The shell is small and thin, with unequally sized and asymmetric valves. It is about 1.5 times as long as high, rounded in the front, subtruncate behind and moderately swollen in the central region. The umbos are small and point out slightly; they are situated nearer to the anterior than the posterior end. The dorsal margin from the umbo to the upper end of the anterior margin is slightly convex, and from the umbo to the posterior region is straight and sloping. The lower margin is convex and evenly curved, and the surface of the upper part of the shell is striated with fine, irregular, transverse concentric markings. The right valve measures 8.5 mm in breadth and 5.5 mm in height, and the right valve 8.0 mm and 5.4 mm.

== Distribution ==
Although the species was first found only as subfossil remains by Annandale, he believed it was probably not extinct, and that some of the deposits he saw were likely recent in age. Living specimens of the species have since been obtained from the northwestern part of the Persian Gulf, including in "muddy and silty substrates" around Failaka Island of Kuwait.

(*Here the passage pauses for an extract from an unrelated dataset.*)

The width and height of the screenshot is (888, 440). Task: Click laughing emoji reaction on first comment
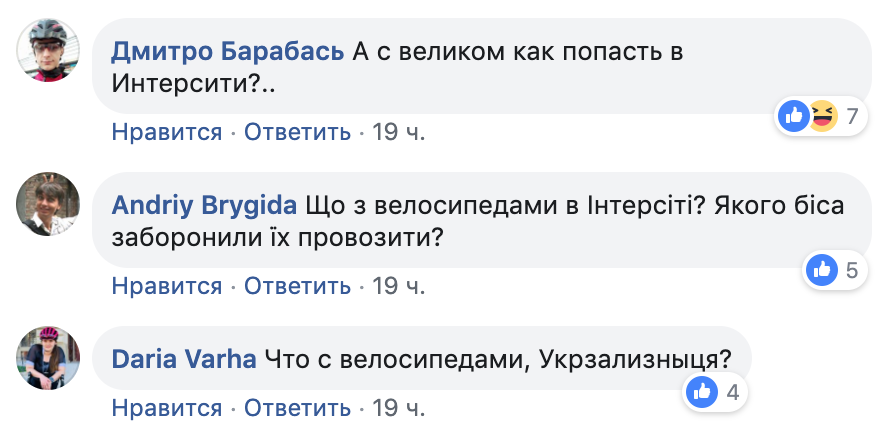click(821, 117)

Within Iraq, Annandale collected his specimens from a sandy lake-bed deposit, in the vicinity of Nasiriyah on the Euphrates. Eames and Wilkins found the species in borings made in the Hammar Marshes, and Plaziat and Younis found it in other localities of the Hammar Formation; they described it as a typical species of this formation. The deposits in Iraq where the species has been found are in brackish habitat (although Annandale believed the deposits to be freshwater, this was due to reworking), toward the outer edge of tidal influence in the Euphrates and Tigris. Much of the species' former habitat, as evidenced by subfossil remains, is now less brackish than it was when the fossils were deposited, meaning it is less likely to be extant in such places.

==Ecology==
In a study of fish diets in the Khor Al Zubair, this species was one of the two principal species of bivalve found in the stomach contents of common fish such as soles and croakers.